SET OF TASKS:
1. In the text on solvent-contaminated wipes, what label must the wipes carry?
2. Please copy word for word the part of the text on solvent-contaminated wipes that runs from "IDEM considers a" up to and including "from painting activities.".

EXTRACT TO READ:
· · · · ·
Let’s start at the beginning…

What is a wipe?

IDEM considers a wipe to be “a shop towel, rag, pad, or swab made of wood pulp, fabric, cotton, polyester blends, or other materials.”  IDEM is also including “gloves, clothing, and cloth items” under this definition. Wipes are used to clean off oils, dirt, and greases from parts, clean up small spills, and clean up from painting activities.

Which solvents apply?  

The rule specifies solvents considered F001-F005 solvents. Refer to your material safety data sheets (MSDS) or safety data sheets (SDS) to determine is you use these solvents. This extensive list is provided below and in more detail in 40 CFR 261.31 (a).   

F001 

The following spent halogenated solvents used in degreasing: Tetrachloroethylene, trichloroethylene, methylene chloride, 1,1,1-trichloroethane, carbon tetrachloride, and chlorinated fluorocarbons

F002

The following spent halogenated solvents: Tetrachloroethylene, methylene chloride, trichloroethylene, 1,1,1-trichloroethane, chlorobenzene, 1,1,2-trichloro-1,2,2-trifluoroethane, ortho-dichlorobenzene, trichlorofluoromethane, and 1,1,2-trichloroethane

F003

The following spent non-halogenated solvents: Xylene, acetone, ethyl acetate, ethyl benzene, ethyl ether, methyl isobutyl ketone, n-butyl alcohol, cyclohexanone, and methanol

F004

The following spent non-halogenated solvents: Cresols and cresylic acid, and nitrobenzene

F005

The following spent non-halogenated solvents: Toluene, methyl ethyl ketone, carbon disulfide, isobutanol, pyridine, benzene, 2-ethoxyethanol, and 2-nitropropane

How to dispose of wipes?  

You can send solvent-contaminated wipes to a launderer for cleaning and reuse, a permitted municipal solid waste landfill, a hazardous waste landfill, or a permitted combustor.  Of course, each of these options has conditions. 

All Options

  • Store, accumulate, and transport in leak-proof, closeable containers.
  • Label as “Excluded Solvent-Contaminated Wipes.”
· · · · ·
SOURCE EXCERPT:
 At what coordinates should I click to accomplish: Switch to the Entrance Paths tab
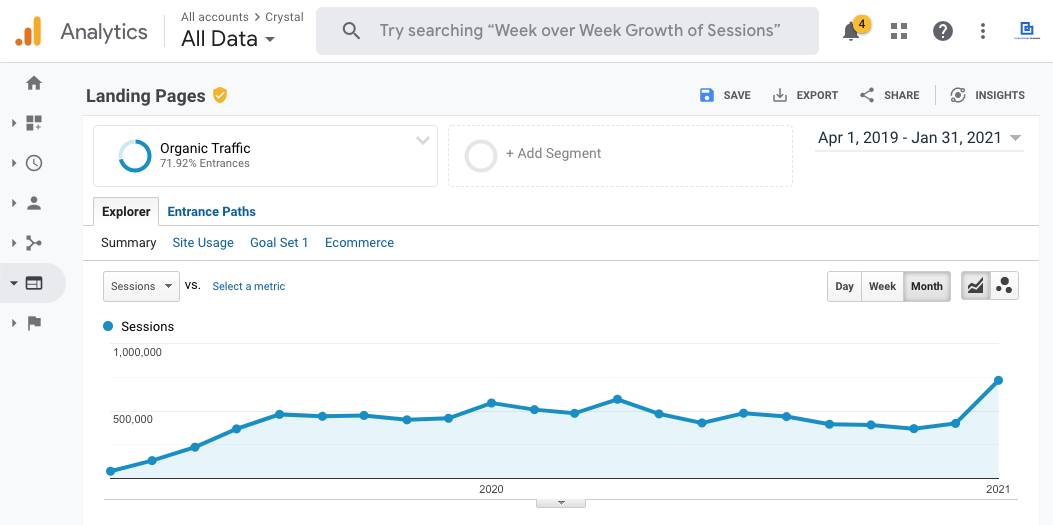coord(211,212)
· · · · ·
SOLUTIONS BY TASK:
1. "Excluded Solvent-Contaminated Wipes."

2.
IDEM considers a wipe to be “a shop towel, rag, pad, or swab made of wood pulp, fabric, cotton, polyester blends, or other materials.”  IDEM is also including “gloves, clothing, and cloth items” under this definition. Wipes are used to clean off oils, dirt, and greases from parts, clean up small spills, and clean up from painting activities.